(MATERIAL SHOWN)

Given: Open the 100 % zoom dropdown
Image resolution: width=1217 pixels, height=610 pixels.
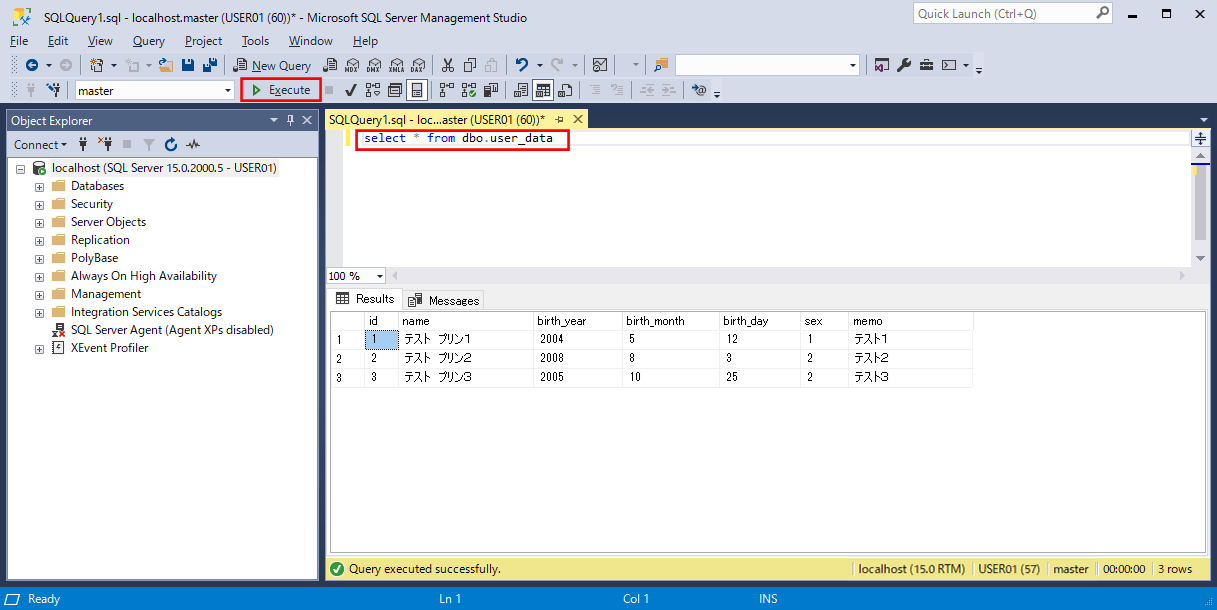Looking at the screenshot, I should coord(380,276).
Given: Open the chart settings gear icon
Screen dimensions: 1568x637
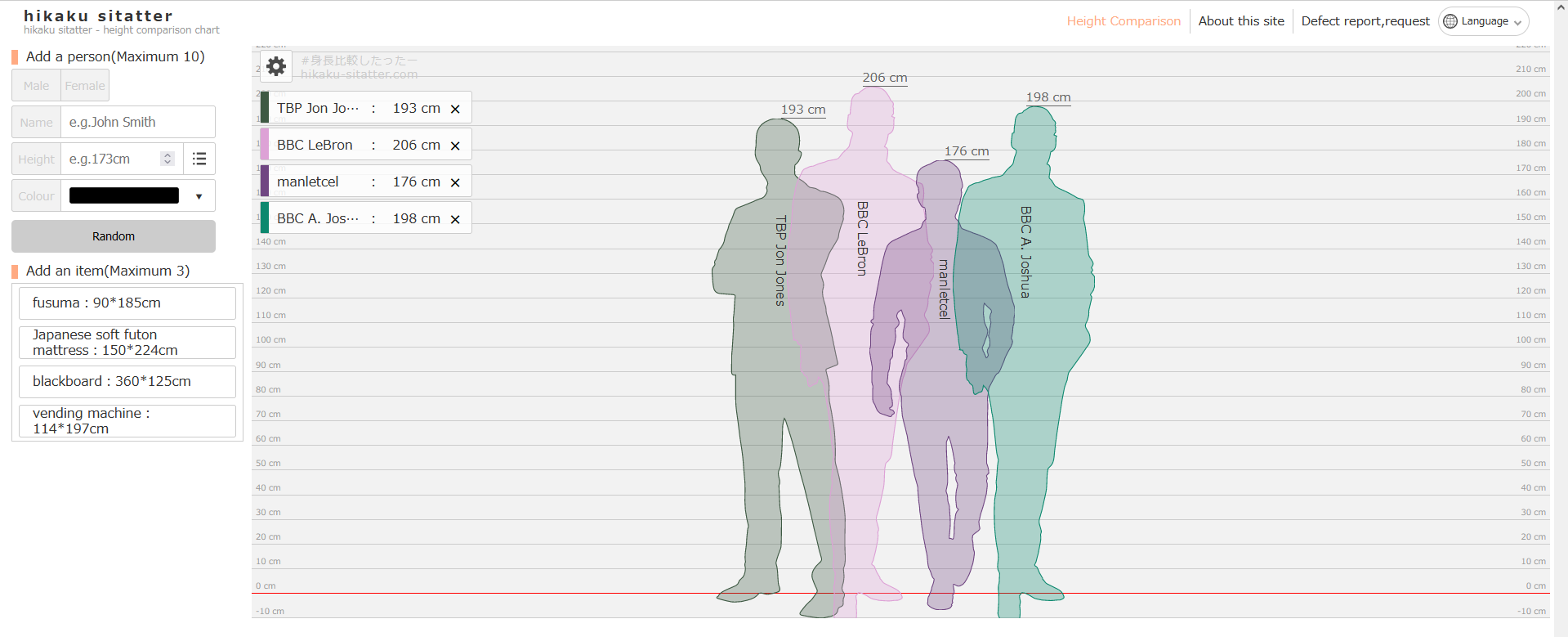Looking at the screenshot, I should coord(276,66).
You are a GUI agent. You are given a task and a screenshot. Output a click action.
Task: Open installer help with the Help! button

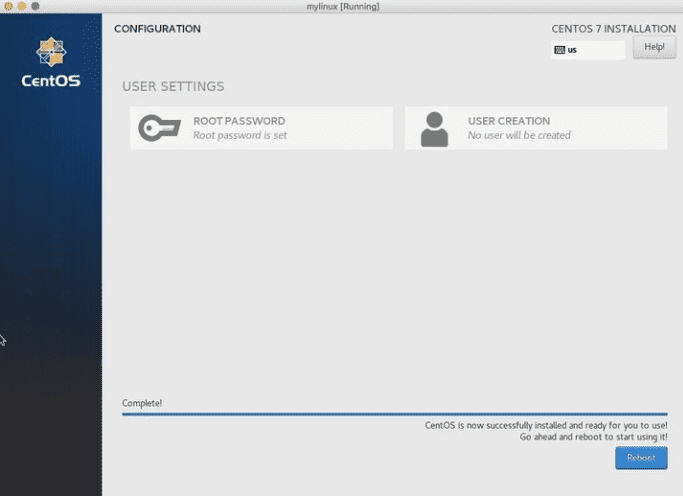tap(654, 47)
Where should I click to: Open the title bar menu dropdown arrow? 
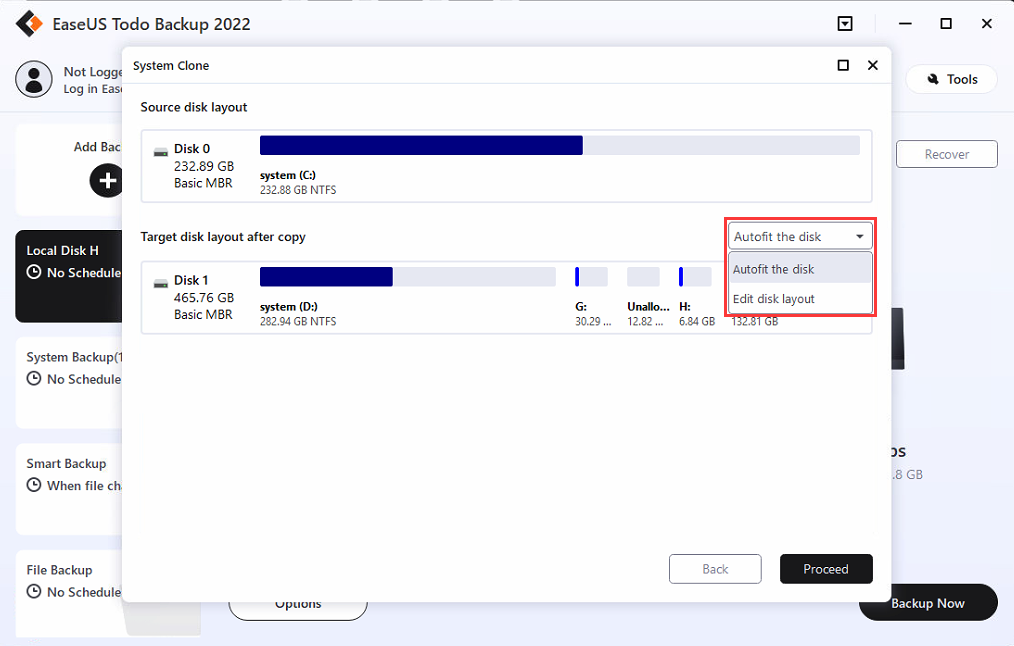click(845, 22)
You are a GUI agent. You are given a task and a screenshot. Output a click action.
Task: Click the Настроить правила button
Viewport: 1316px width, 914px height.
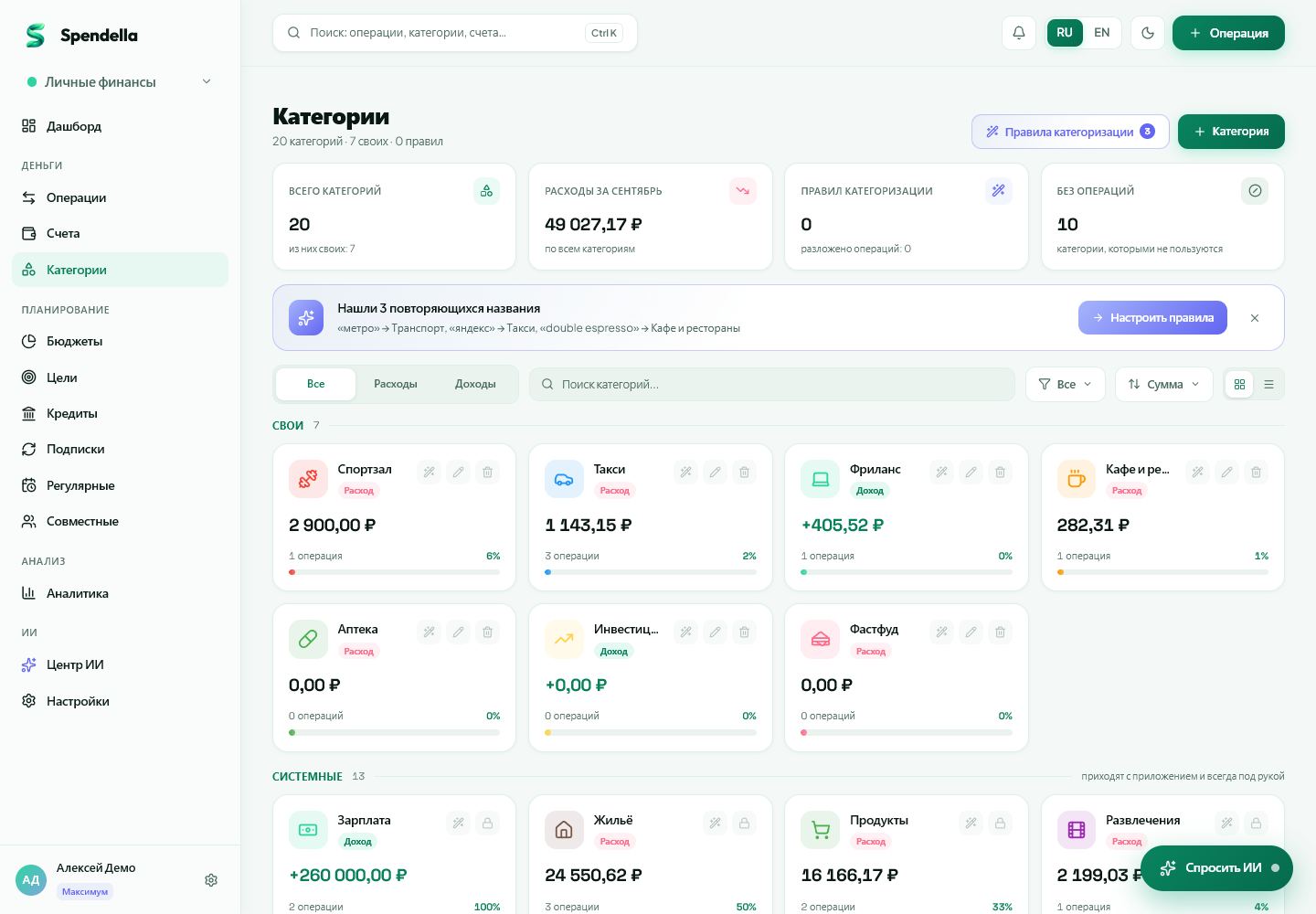click(x=1152, y=318)
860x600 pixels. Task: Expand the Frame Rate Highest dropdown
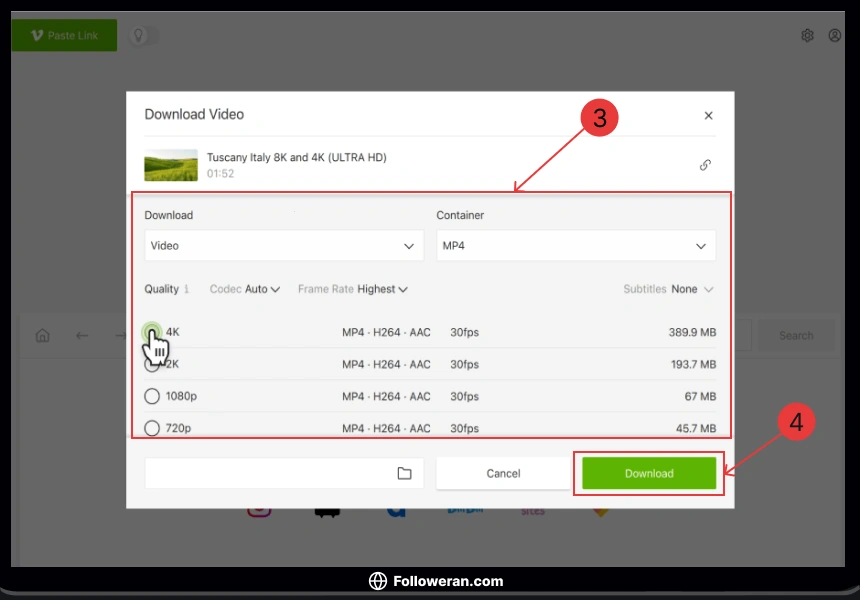pos(353,289)
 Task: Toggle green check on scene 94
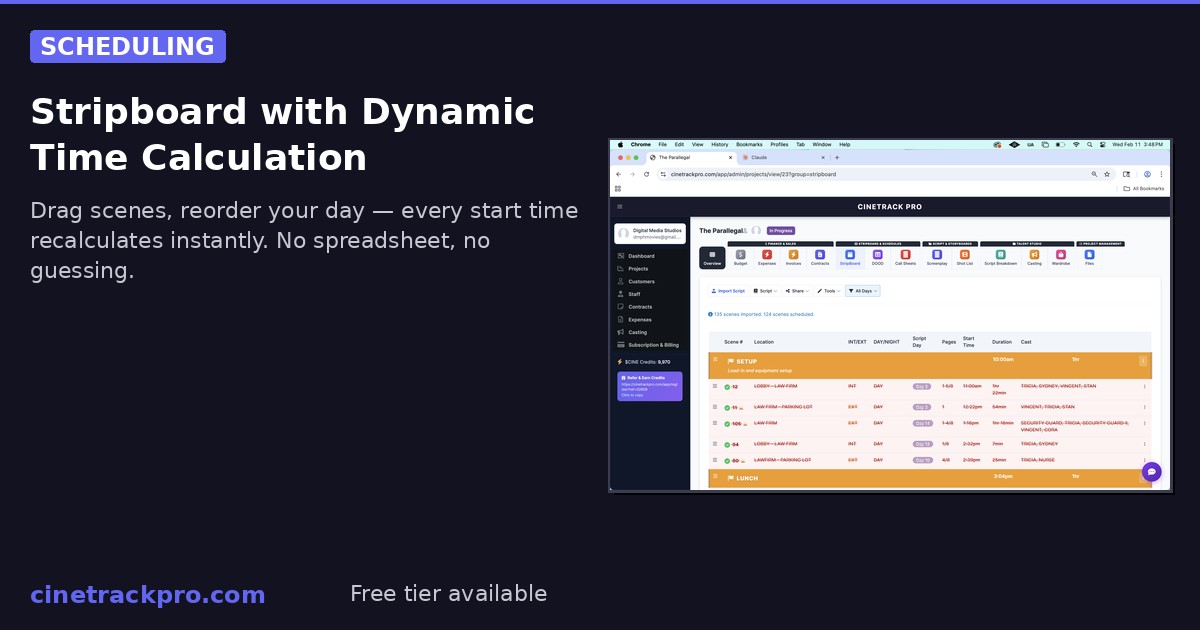tap(727, 444)
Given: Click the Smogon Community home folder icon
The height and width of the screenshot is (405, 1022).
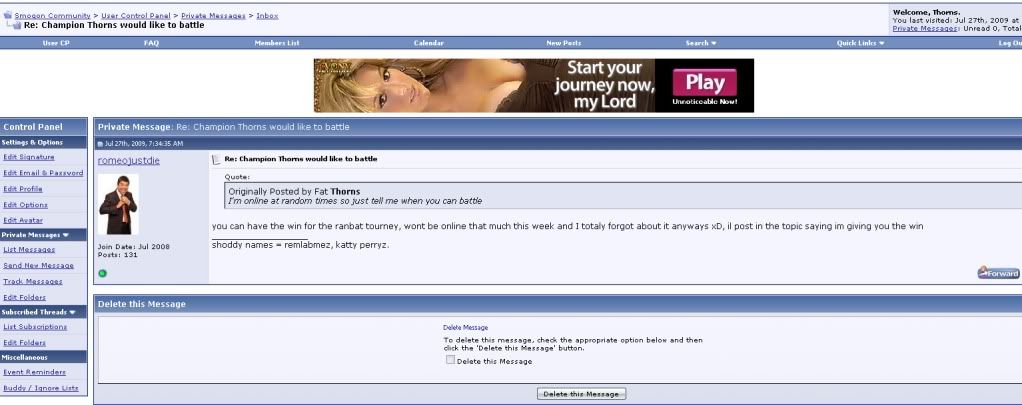Looking at the screenshot, I should (x=8, y=15).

(End MATERIAL SHOWN)

▸ WORK REQUEST
If a line of the data above contains "icon", copy it out.

▸ SOLUTION FOR THIS TASK
Given: Open the chart settings gear icon
Given: Click the Smogon Community home folder icon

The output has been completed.